* [Provided passage]:
** start **
In Marcus v. Bernstein, 117 N.C. 31, 23 S.E. 38 (1895), this Court stated the following concerning the requirement that plaintiff show a termination of the prior prosecution:

The essential thing is that the prosecution on which the action for damages is based should have come to an end. How it came to an end is not important to the party injured, for whether it ended in a verdict in his favor, or was quashed, or a nol. pros. was entered, he has been disgraced, imprisoned and put to expense, and the difference in the cases is one of degree, affecting the amount of recovery.

Id. at 33, 23 S.E. at 39.

Ordinarily the termination of the proceeding must result in a discharge of the plaintiff so that new process must issue in order to revive the proceeding against him. See Brinkley v. Knight, 163 N.C. 194, 79 S.E. 260 (1913).

The issuance of a new process in order to revive the proceedings against the plaintiff is exactly what occurred in the instant case. After the assistant district attorney had voluntarily dismissed the embezzlement charges based upon warrants issued against the plaintiff, it was necessary for the district attorney to resort to a new process in order to revive the charges. Specifically, he had to and did seek the return of true bills of indictment from the grand jury. This evidence affirmatively shows that the criminal proceedings based upon the warrants had terminated.

Defendants argue that the assistant district attorney indicated his intention to seek grand jury indictments (which he subsequently did) at the time he voluntarily dismissed the embezzlement charges against the plaintiff.[2] Since these true bills of indictment were returned against the plaintiff, then the criminal proceedings against plaintiff did not terminate "until a verdict was directed in his favor [during his trial for embezzlement in February 1980]."

It is defendants' position that the subsequent attempt and actual procurement of true bills of indictment after warrants for embezzlement have been voluntarily dismissed effectively prevents a plaintiff from *14 showing a termination of criminal proceedings in his favor, sufficient to support a malicious prosecution action. We disagree.
** end **
* [Source excerpt]:
** start **
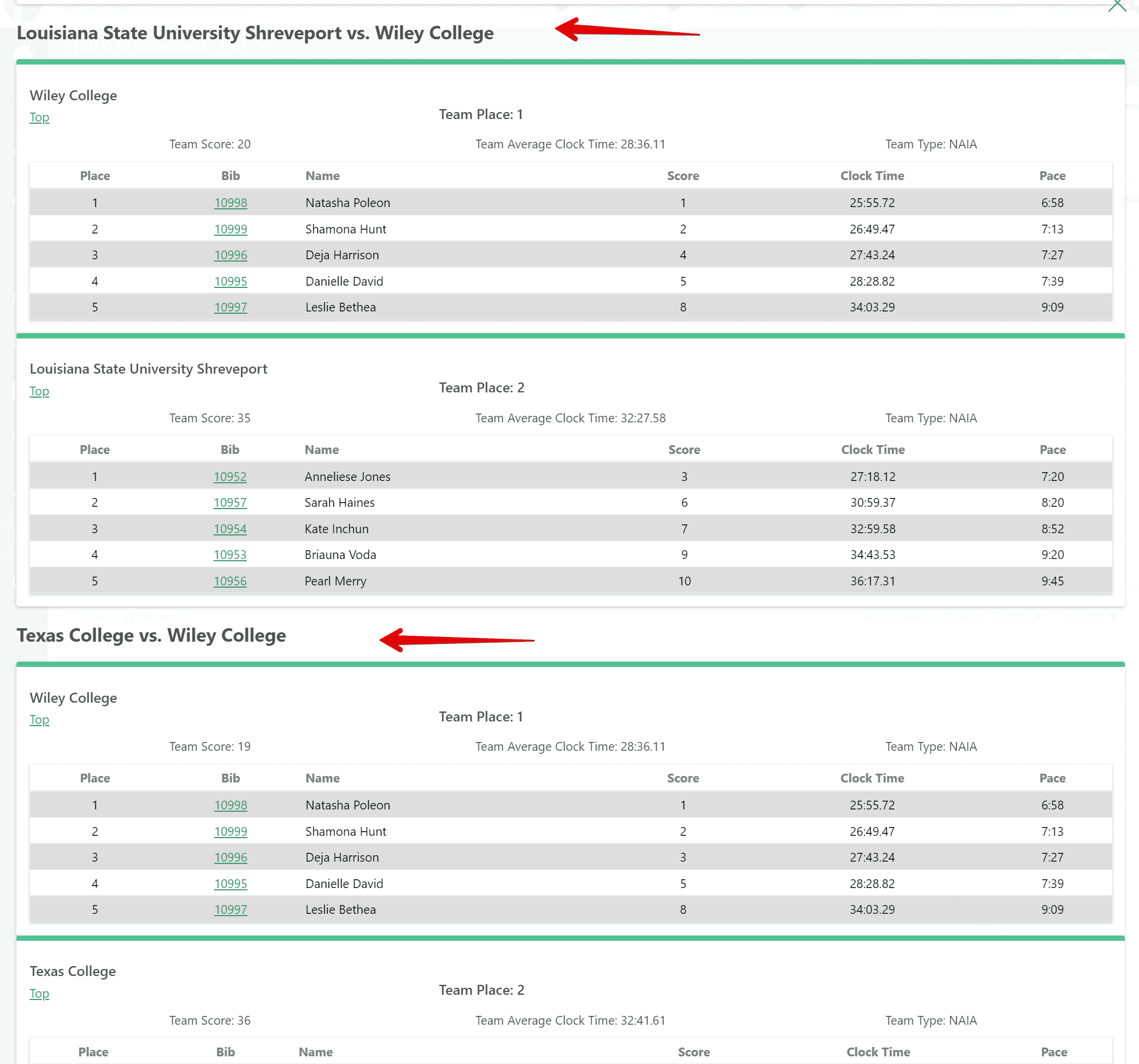This screenshot has width=1139, height=1064.
Task: Open Danielle David's bib 10995 in Texas College matchup
Action: pyautogui.click(x=231, y=884)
** end **
* [Required actions]:
1. Condense the paragraph of the court excerpt that begins "The issuance of a new process" into a shorter version that keeps its main facts.
2. Duplicate the stretch of the court excerpt from "Ordinarily the termination" through "S.E. 260 (1913).", word for word.
Rely only on the court excerpt, not on the data.

* [Solutions]:
1. New process was needed here to revive the proceedings against the plaintiff. The assistant district attorney voluntarily dismissed the embezzlement charges that rested on warrants. To revive them, the district attorney then had to obtain true bills of indictment from the grand jury, and did so. This shows that the criminal proceedings based on the warrants had terminated.

2.
Ordinarily the termination of the proceeding must result in a discharge of the plaintiff so that new process must issue in order to revive the proceeding against him. See Brinkley v. Knight, 163 N.C. 194, 79 S.E. 260 (1913).